Well, I don't think the problem here is the car value system. All this could be solved with a simple "test drive" option.

And regarding the cars in GT4 that couldn't be raced, I doubt there will be any such limitations in GT5, since those vehicles were unusable in races for technical reasons. The PS3 can handle a bunch of complex vehicle models.
 
Well, I don't think the problem here is the car value system. All this could be solved with a simple "test drive" option.
And regarding the cars in GT4 that couldn't be raced, I doubt there will be any such limitations in GT5, since those vehicles were unusable in races for technical reasons. The PS3 can handle a bunch of complex vehicle models.

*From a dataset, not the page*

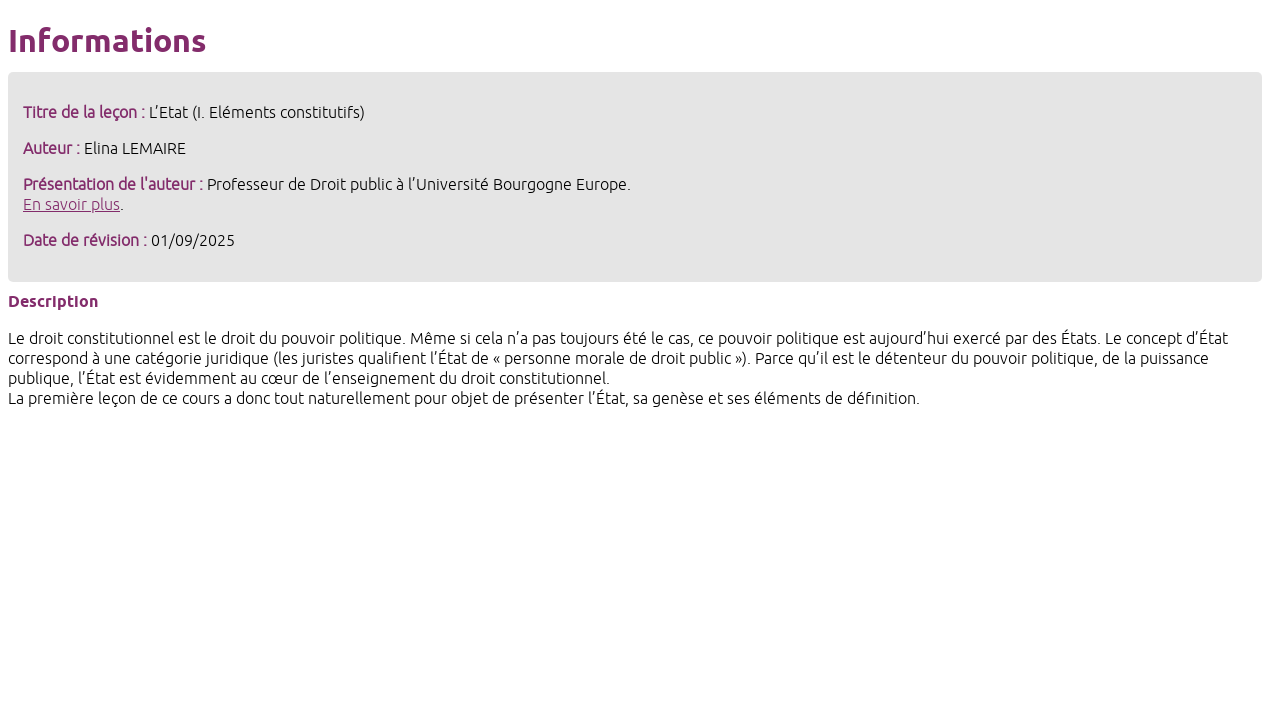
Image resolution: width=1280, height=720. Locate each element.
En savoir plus (71, 205)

That would be a good idea. Nobody would have any reason to complain about cars being undriveable then...they still would of course.
 
Personally, yes, but that's a different topic.



He's saying that the section in bold can't happen. Your car choice is essentially luck, not a mistake on your part. You can't really choose when you have no information to make a decision. There are license tests, but they don't really help you choose between Car A and Car B for race X. If you could try those cars before buying, then you could make a choice. You do have a point with car testing in arcade mode, though PD should still add a test drive option in GT mode.

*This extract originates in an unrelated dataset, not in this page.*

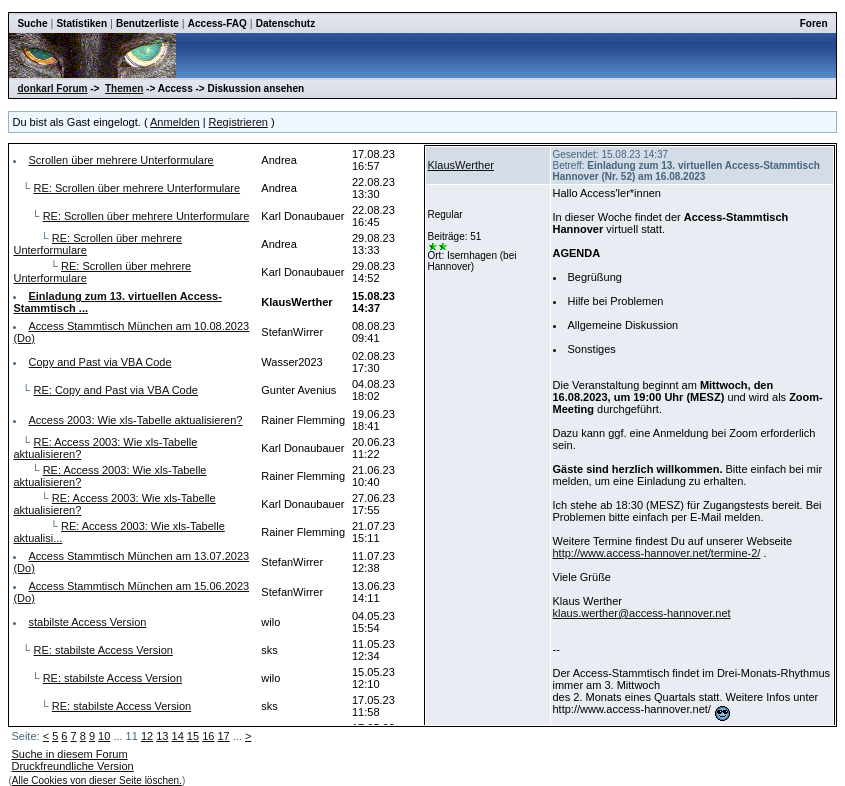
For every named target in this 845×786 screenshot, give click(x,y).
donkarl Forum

Ahhh, I see now. Thank you for that. Then yes I agree it should allow you to test drive them in a limited capacity.
But I don't think it should take away the penalty of making a bad choice, while it is a choice that is, rather than luck.

But really, I can't think of many cars that have such a huge problem or defficiency that can't be tuned or driven around. If you buy a monster like a TVR or Viper then you must surely expect it to handle like one, but I guess not everyone knows their cars, so its a fair point.
Its not like there are some cars so uncontrollable that its impossible to win and they are a complete waste of money (other than the non-raceable cars). A couple of the high performance cars are perhaps a bit more challenging shall we say than normal, but it kind of comes with the territory and by that time you should be able to rake the money in to cover such a mistake (or bad luck).

I still think its intentional game design by PD for the return of credits to be so low, to discourage constant selling of cars and to increase the value of the credits. I wouldn't be too disappointed if they changed it though, I just feel it would make it all too easy for some just to pick whatever cars they want (although people did that already through manual saving).